Segment Start: Entries supplied

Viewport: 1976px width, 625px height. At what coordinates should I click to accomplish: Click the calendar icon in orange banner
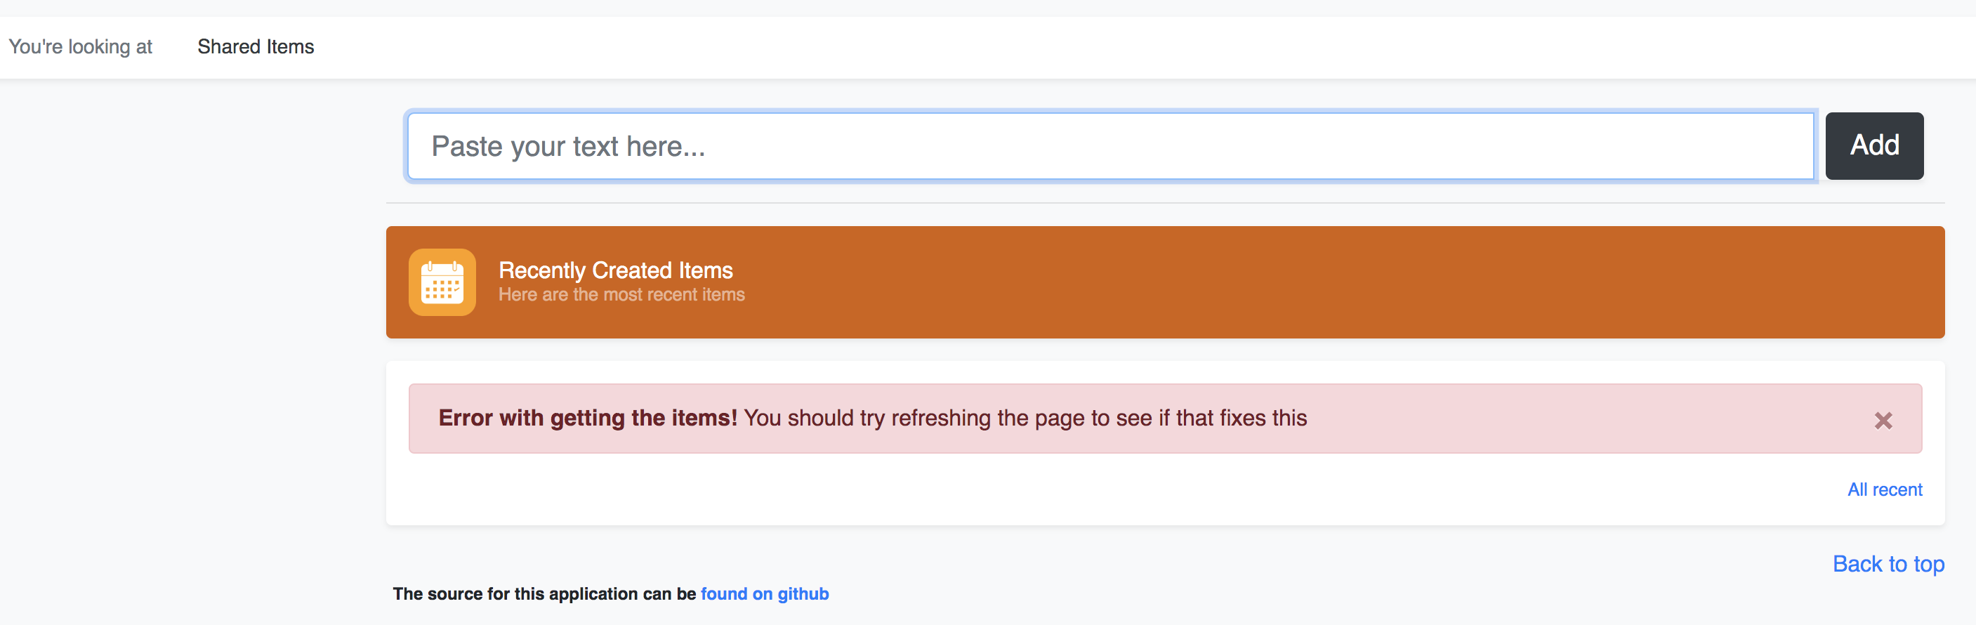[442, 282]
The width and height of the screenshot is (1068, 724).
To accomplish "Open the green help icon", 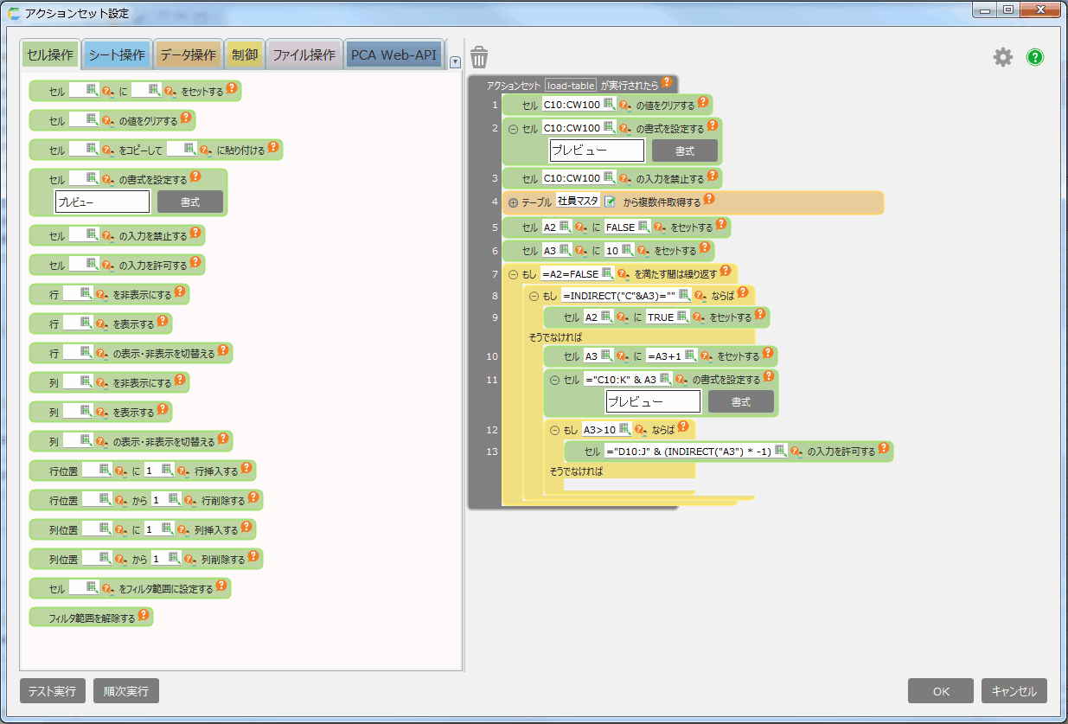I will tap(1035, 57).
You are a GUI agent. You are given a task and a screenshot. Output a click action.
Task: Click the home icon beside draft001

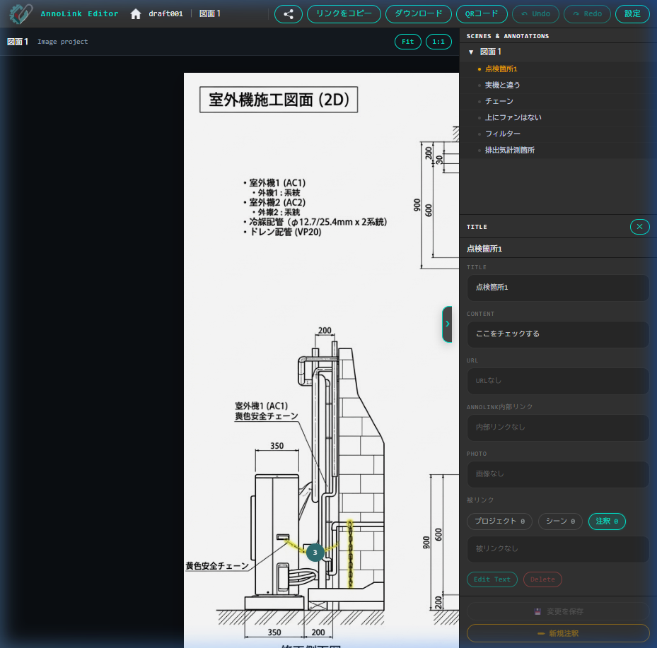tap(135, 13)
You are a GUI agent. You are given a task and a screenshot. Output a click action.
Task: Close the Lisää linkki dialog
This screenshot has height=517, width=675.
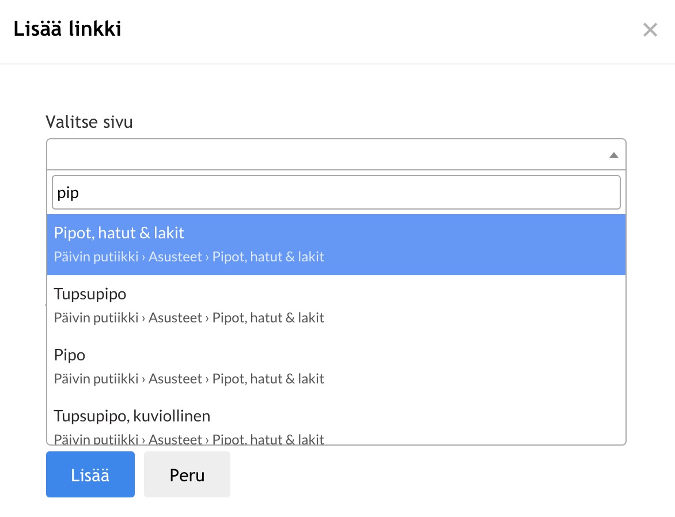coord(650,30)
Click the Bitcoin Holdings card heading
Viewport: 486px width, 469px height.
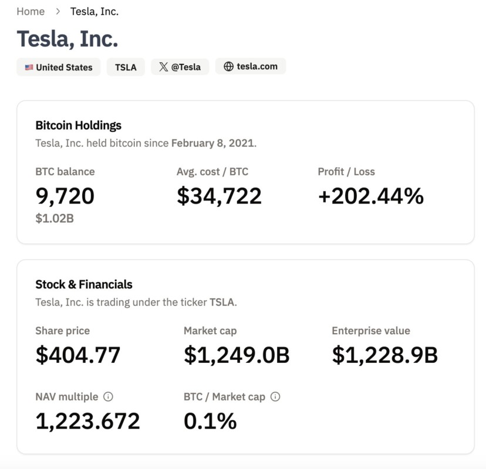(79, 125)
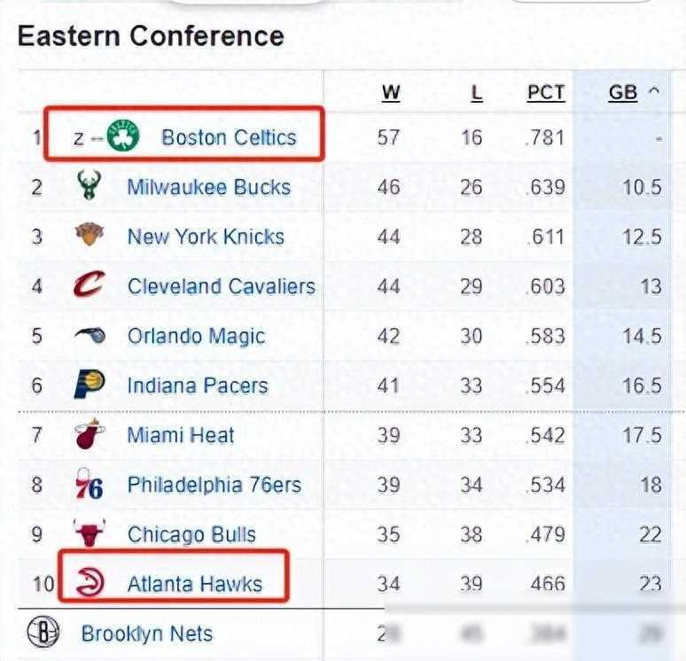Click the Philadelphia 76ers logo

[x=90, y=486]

Segment End: Entries supplied

Begin with the line that contains "Task: Click the home icon beside draft001" and repeat every line through the end of the data, exactly and only those lines, leaving out the pictures.

Task: Click the home icon beside draft001

tap(135, 13)
You are a GUI agent. You are given a task and a screenshot. Output a click action.
Task: Close the Lisää linkki dialog
This screenshot has height=517, width=675.
coord(650,30)
Click the Bitcoin Holdings card heading
Viewport: 486px width, 469px height.
(79, 125)
Click the Philadelphia 76ers logo

[x=90, y=486]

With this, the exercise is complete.